══ DATA SHOWN
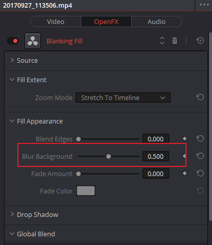Click the Blanking Fill reorder up/down arrows
212x245 pixels.
(x=162, y=41)
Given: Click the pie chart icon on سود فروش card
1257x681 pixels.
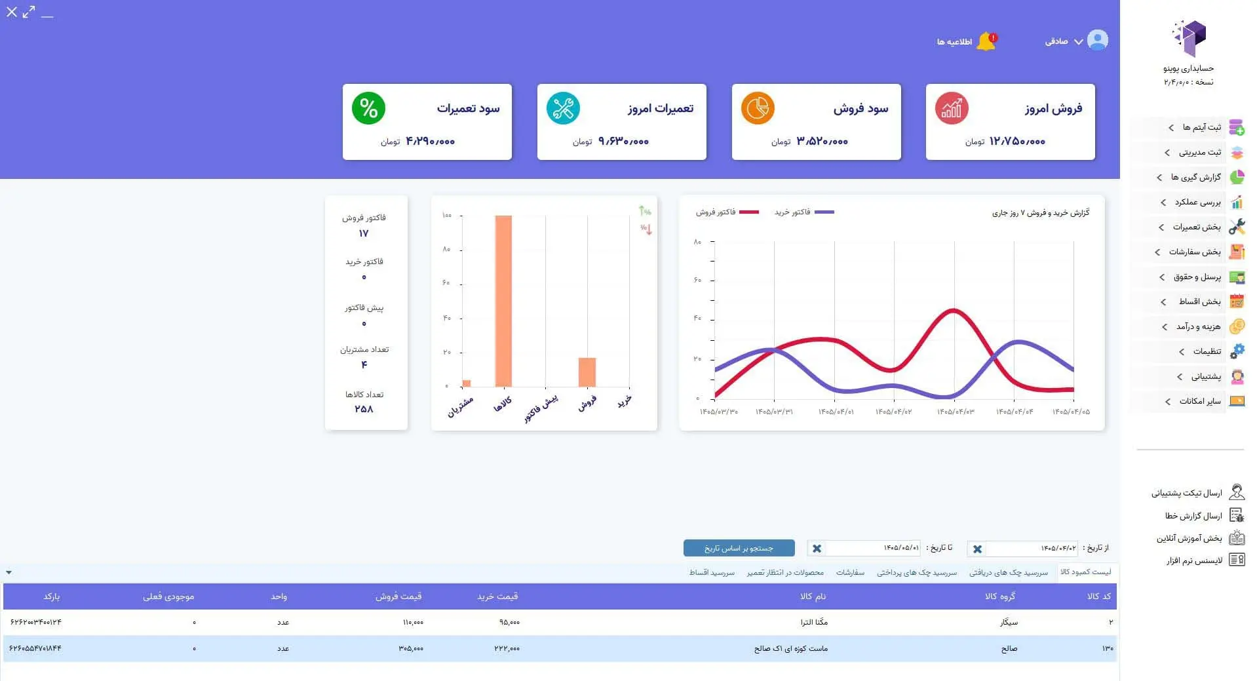Looking at the screenshot, I should tap(758, 108).
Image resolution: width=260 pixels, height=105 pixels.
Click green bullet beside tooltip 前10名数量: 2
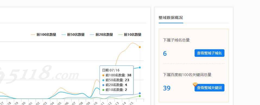pyautogui.click(x=103, y=90)
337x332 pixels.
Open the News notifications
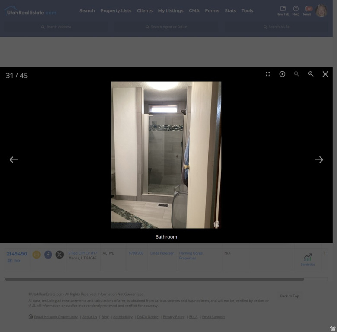307,10
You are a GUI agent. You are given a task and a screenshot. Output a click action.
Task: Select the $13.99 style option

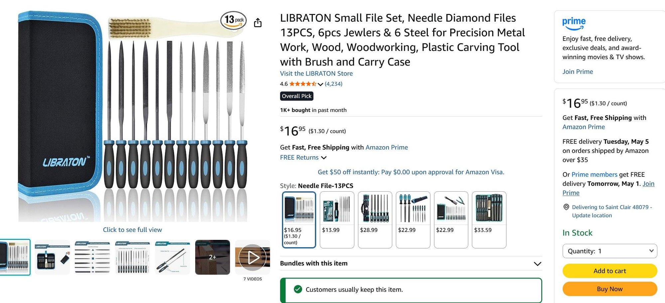coord(337,220)
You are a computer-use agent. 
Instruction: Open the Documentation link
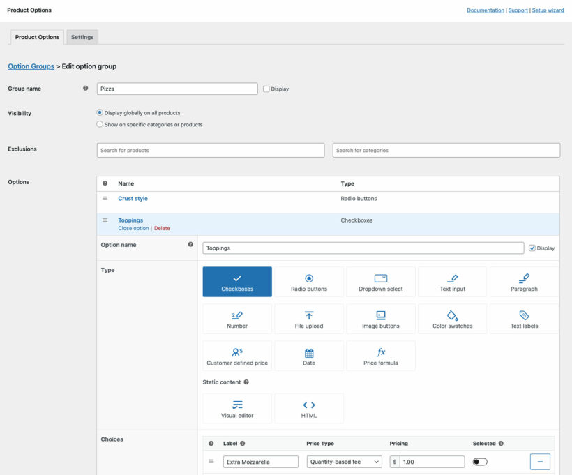(487, 10)
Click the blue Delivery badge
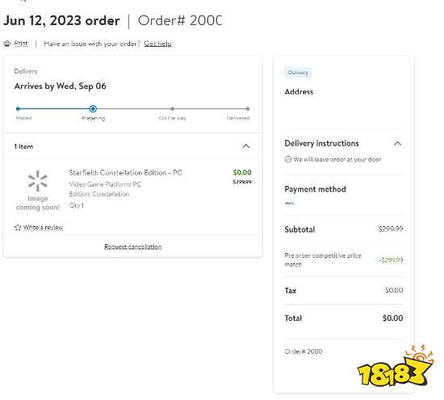 pos(298,73)
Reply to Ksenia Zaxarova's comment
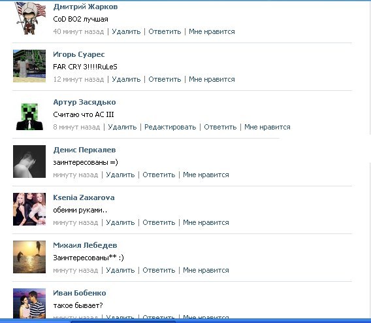Viewport: 371px width, 323px height. (159, 222)
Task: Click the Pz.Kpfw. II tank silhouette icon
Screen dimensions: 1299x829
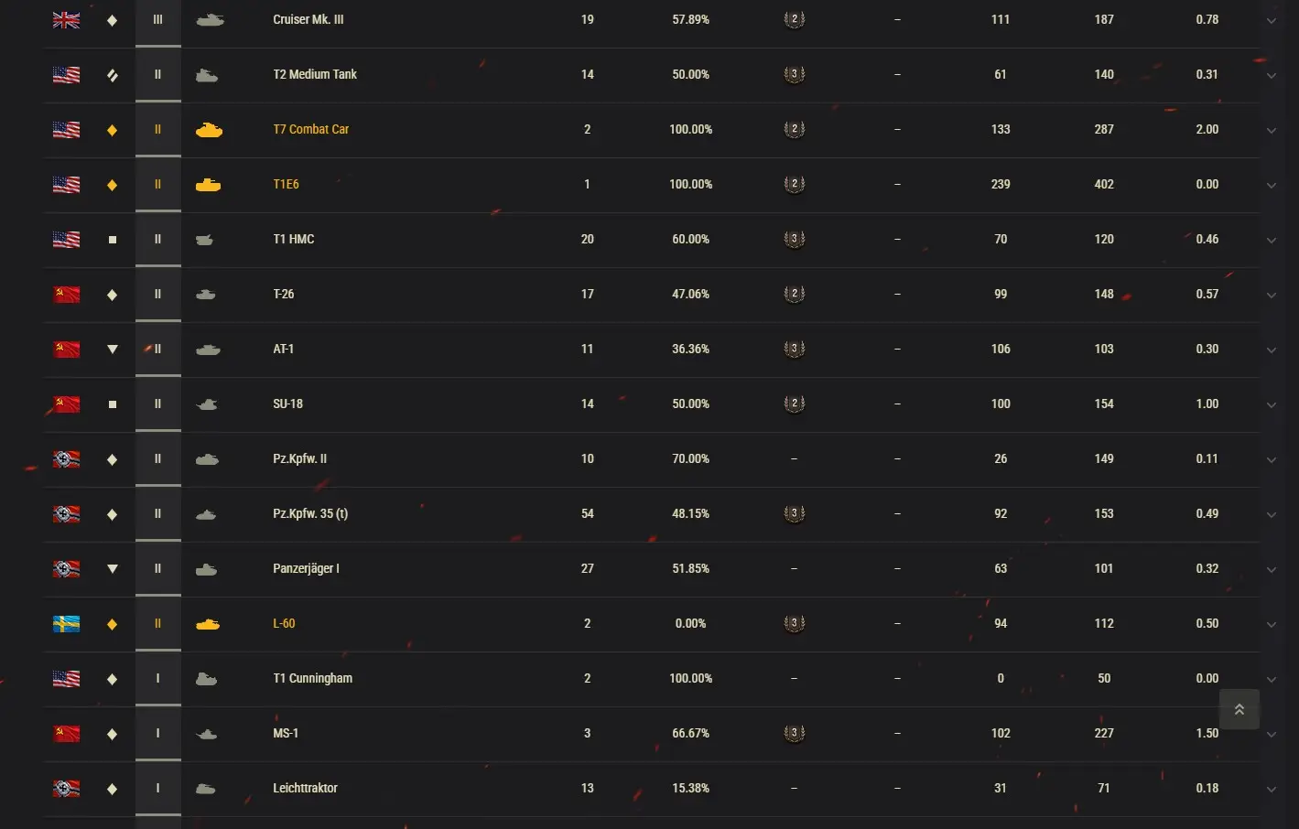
════
▸ YOUR ASSIGNMENT
Whenever the word "agent" shows up in a line of the entries, list that line.

▸ OUTPUT FOR THIS EXERCISE
You are a GUI agent. You are given a task and a screenshot. Output a click action.
You are a computer-use agent. 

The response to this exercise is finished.